▸ **WHAT THE TASK REQUIRES**: Go line by line through the entries below and copy those containing the string "agent".

---*---

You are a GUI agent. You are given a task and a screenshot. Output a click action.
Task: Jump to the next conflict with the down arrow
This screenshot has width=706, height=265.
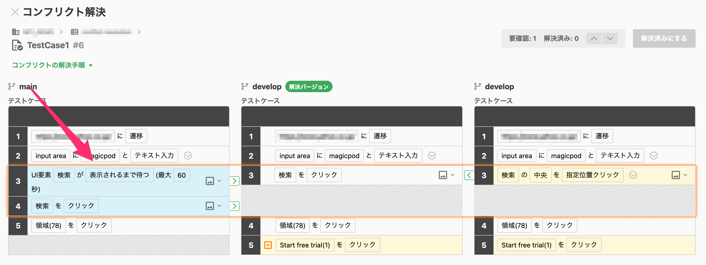610,39
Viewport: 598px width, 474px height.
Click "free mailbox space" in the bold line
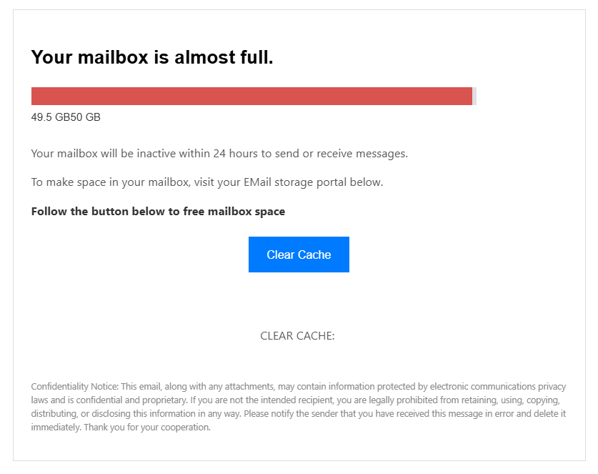244,212
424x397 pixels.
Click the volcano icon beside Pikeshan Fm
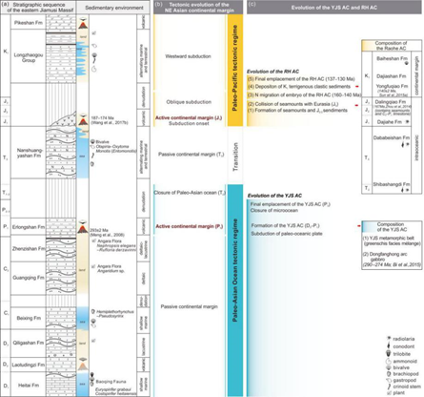[x=83, y=23]
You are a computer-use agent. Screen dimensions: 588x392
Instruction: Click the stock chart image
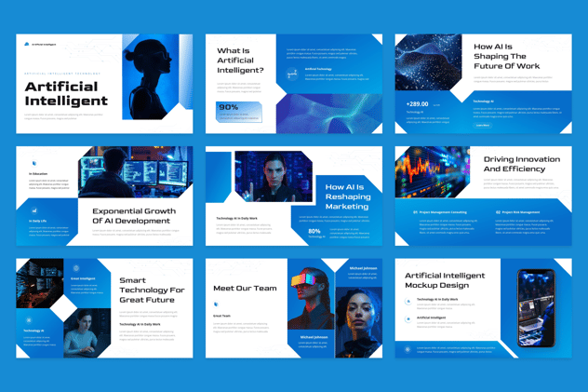click(431, 173)
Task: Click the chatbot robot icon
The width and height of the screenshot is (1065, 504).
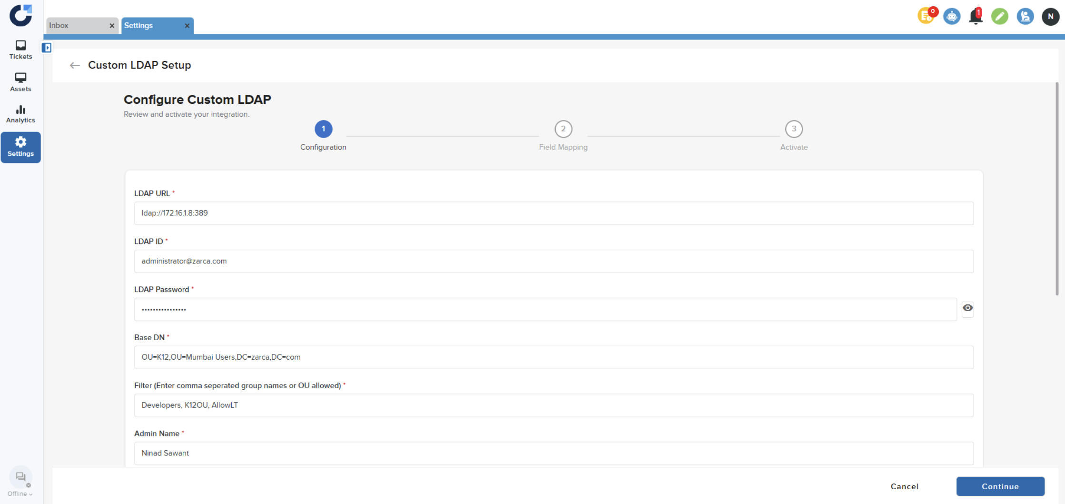Action: tap(952, 17)
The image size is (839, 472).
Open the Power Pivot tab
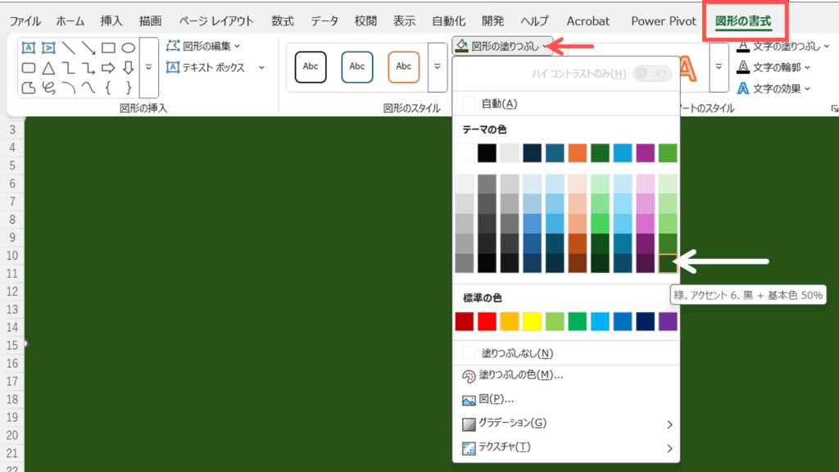[x=664, y=20]
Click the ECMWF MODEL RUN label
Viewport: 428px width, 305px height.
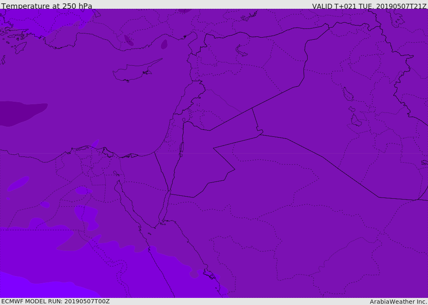[55, 301]
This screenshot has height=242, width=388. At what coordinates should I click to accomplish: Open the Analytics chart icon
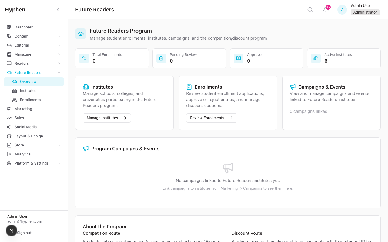coord(8,154)
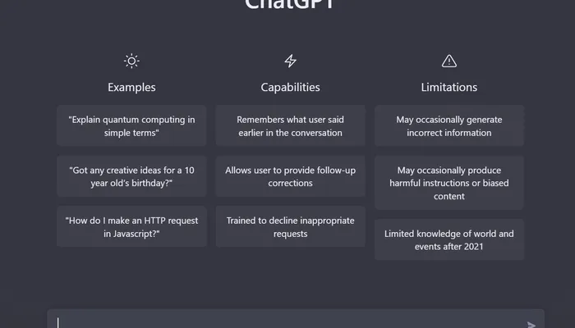Choose the 10 year old's birthday example
The image size is (575, 328).
(131, 176)
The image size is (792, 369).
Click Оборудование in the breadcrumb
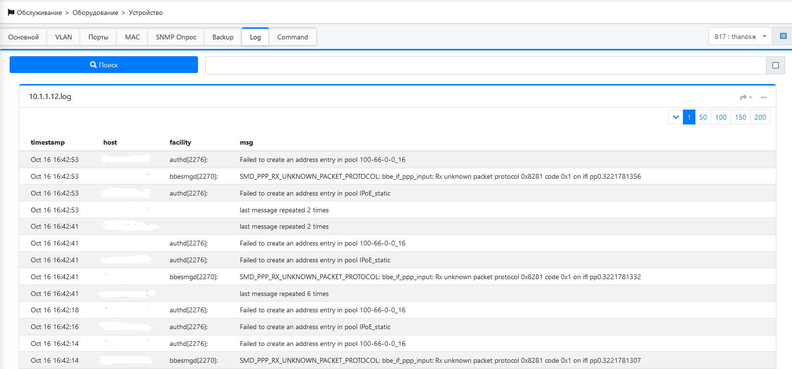(95, 12)
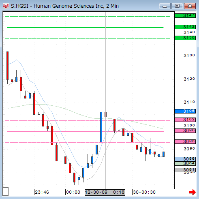Click the light blue 3086 moving average label
199x199 pixels.
pos(185,159)
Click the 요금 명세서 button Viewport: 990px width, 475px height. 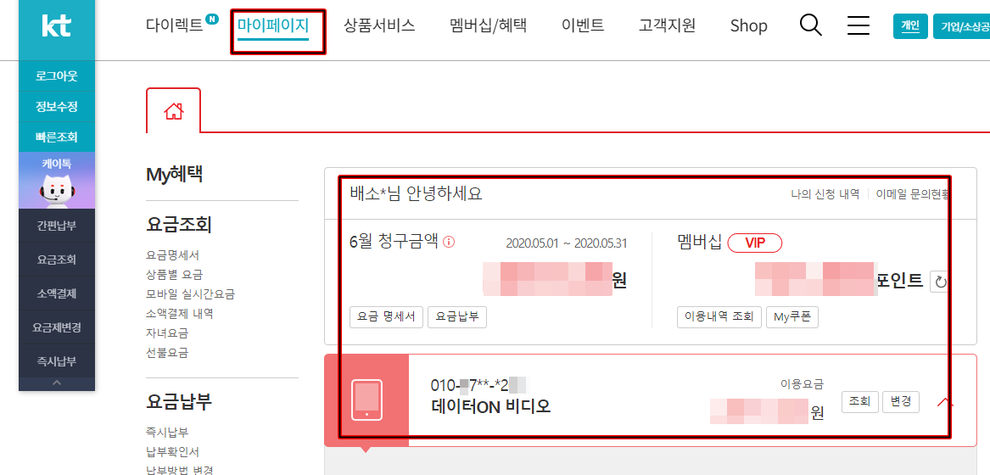click(386, 317)
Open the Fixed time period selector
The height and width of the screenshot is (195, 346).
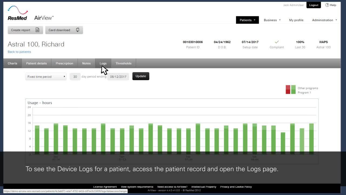tap(46, 77)
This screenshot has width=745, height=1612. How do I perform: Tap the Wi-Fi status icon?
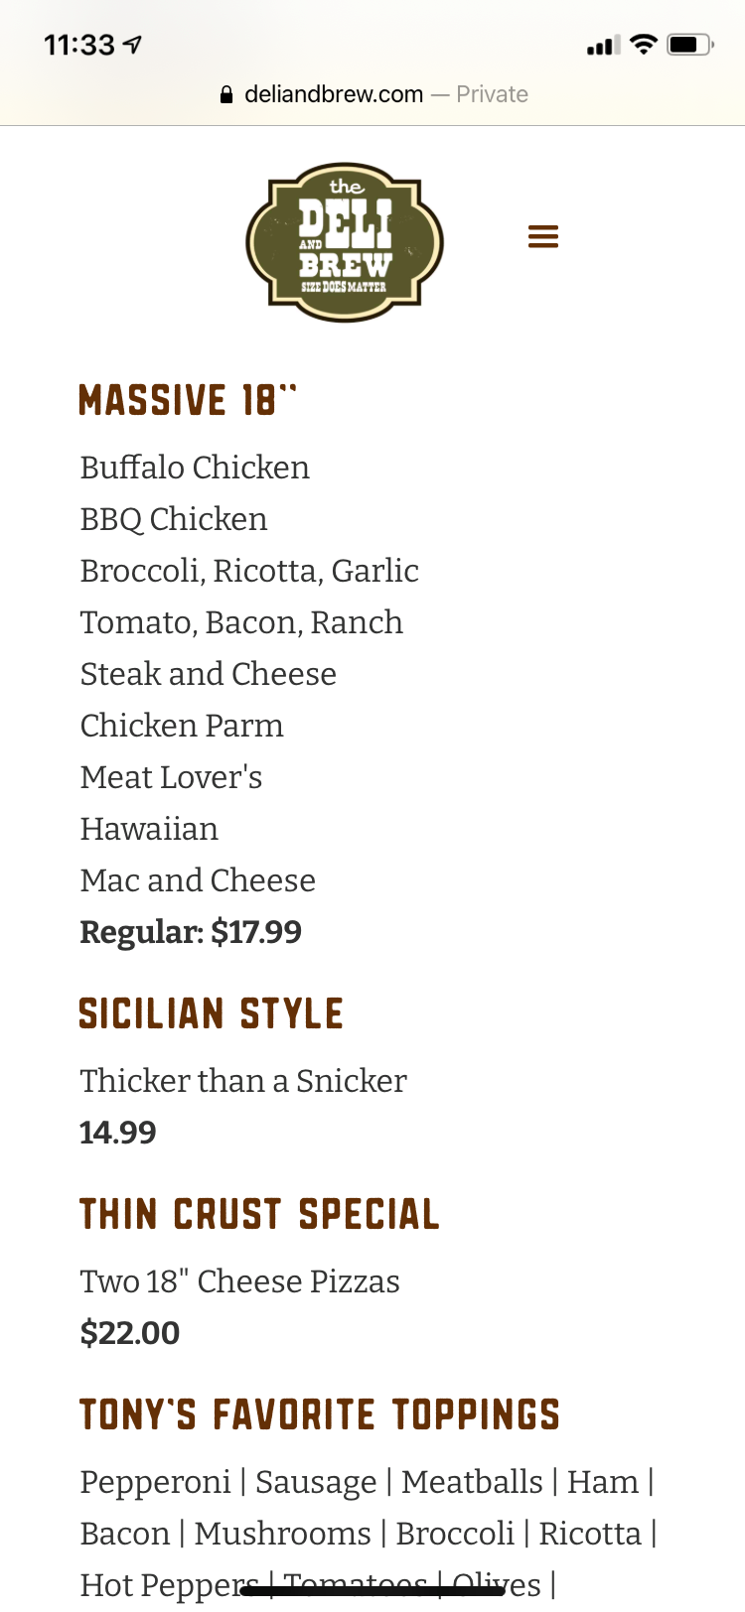644,45
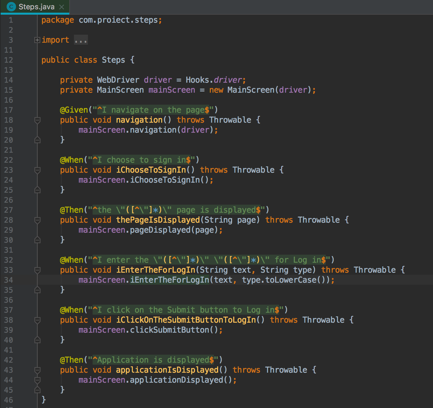The width and height of the screenshot is (433, 408).
Task: Click the clickSubmitButton method call on line 39
Action: (169, 330)

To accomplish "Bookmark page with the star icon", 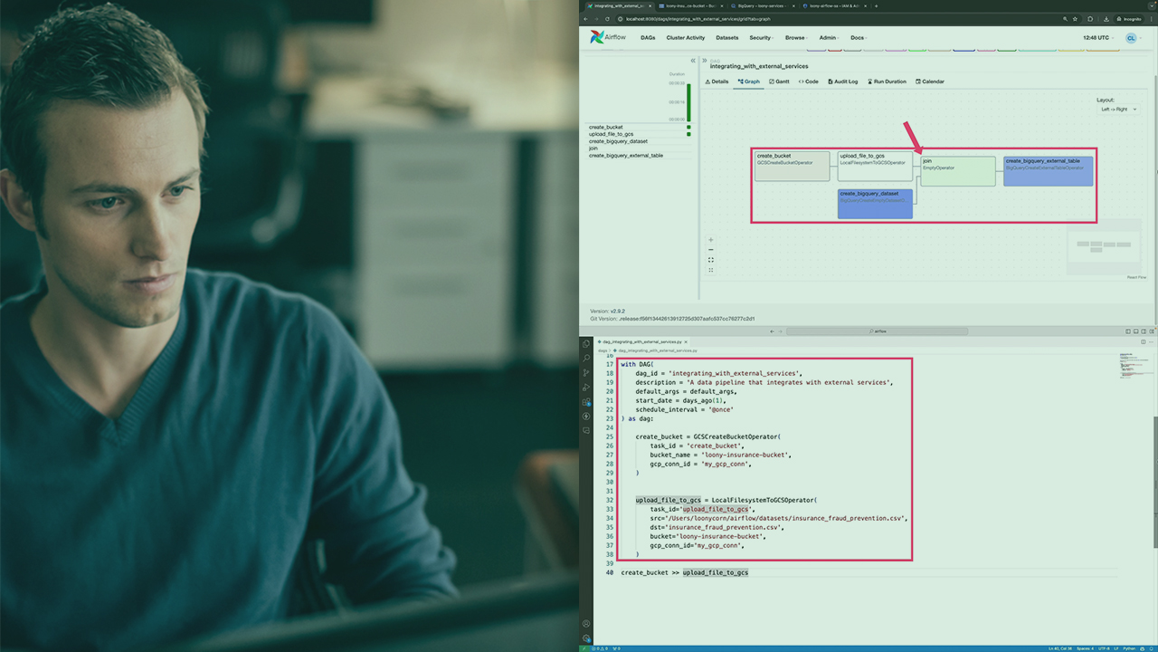I will click(1076, 18).
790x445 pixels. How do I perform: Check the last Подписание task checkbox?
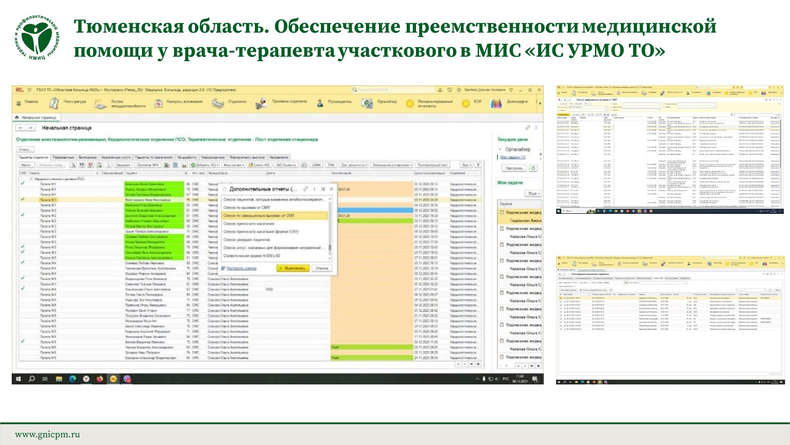(x=502, y=357)
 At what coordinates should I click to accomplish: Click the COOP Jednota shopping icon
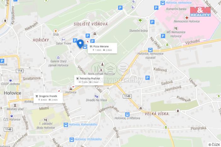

---*---

▸ **FINAL ANSWER**:
You are a GUI agent. You are given a task and a screenshot. Output a click action.
You are a computer-use agent. Screen dimensions: 588x392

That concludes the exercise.